## PROVIDED TEXT
┌────────

A summer break for my daughter, and me
My daughter started packing for a trip to Washington, D.C. and Maryland the day after school closed a few weeks ago. She had eight long days of waiting, which meant I was suffering too. She washed and ironed clothes, texted friends about getting together, grumbled about how time seemed to slow down.
She reluctantly did the homework assignment I gave her, to read about Niagara Falls and the role of the Underground Railroad there. She was going to travel with her former Girl Scout troop to visit the area and I’ve always felt that it’s important to know about a place being visited to fully appreciate the experience. My daughter calls it vacation homework. Over the years, I’ve also asked her to write essays about her summer experiences, all in an effort to keep her skills sharp when she’s out of school.

└────────

## JOBS
A - Rewrite the summer-break piece between "A summer break" and "out of school.", inclusive, changing "homework" to "schoolwork".
B - Write what comes next in the piece about a summer break for a mother and daughter, picking up after its final sentence.

## DATASET EXCERPT
┌────────

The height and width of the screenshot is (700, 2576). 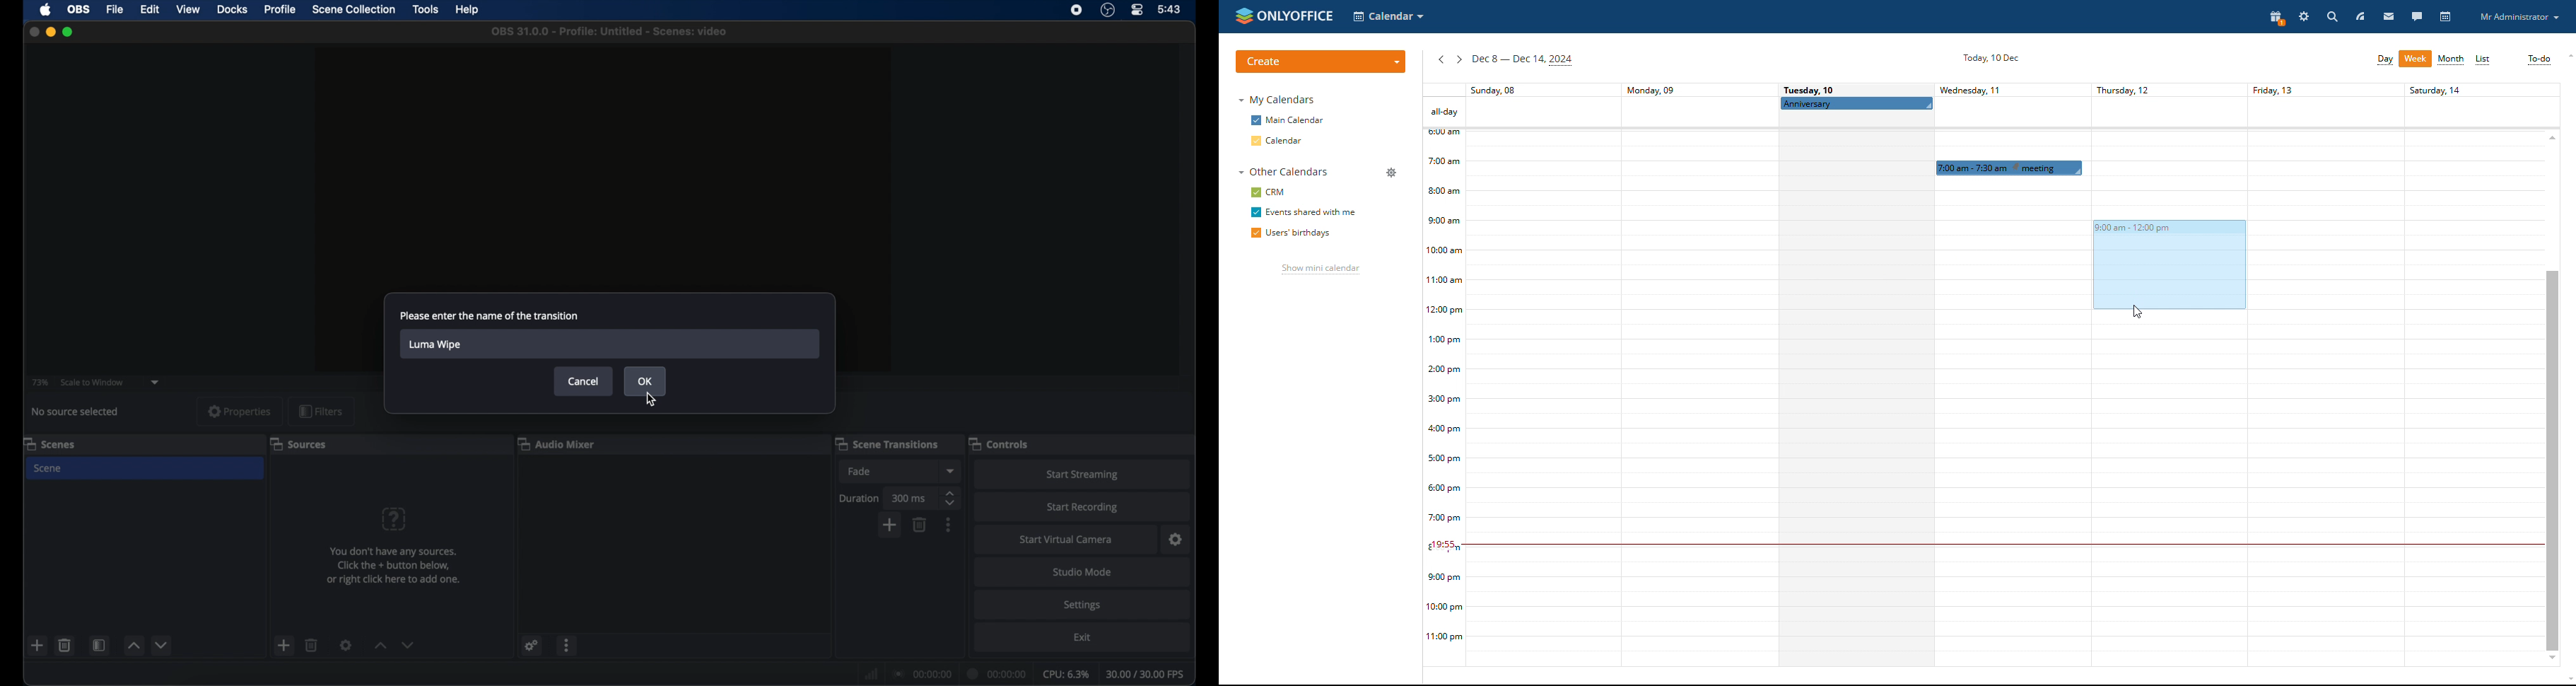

└────────

## RESULTS FOR THE EXERCISE
A -
A summer break for my daughter, and me
My daughter started packing for a trip to Washington, D.C. and Maryland the day after school closed a few weeks ago. She had eight long days of waiting, which meant I was suffering too. She washed and ironed clothes, texted friends about getting together, grumbled about how time seemed to slow down.
She reluctantly did the schoolwork assignment I gave her, to read about Niagara Falls and the role of the Underground Railroad there. She was going to travel with her former Girl Scout troop to visit the area and I’ve always felt that it’s important to know about a place being visited to fully appreciate the experience. My daughter calls it vacation schoolwork. Over the years, I’ve also asked her to write essays about her summer experiences, all in an effort to keep her skills sharp when she’s out of school.

B -
We’ve been in Charlotte for nearly a year and the adjustment to the ways of the south has been tough for my 15-year-old daughter. She was thrilled to be able to join her Girl Scout buddies and to visit other friends during a 10-day visit. I didn’t tell her this but I was excited, too: I was getting my annual summer break, from mothering every day. Do I need to say more? I turned on the stove only one day. There was no blaring teenage hip-hop music drowning out my jazz and blues. The house was peaceful and quiet.
Anyway, I arranged for my daughter to travel to Washington on the train with one of my sisters, who lives there and timed a visit to our mother so that my daughter could go back with her. After a day-long ride, my daughter called me, reporting that it had been a good trip.
“I’m back,” she said, “in the city I love.”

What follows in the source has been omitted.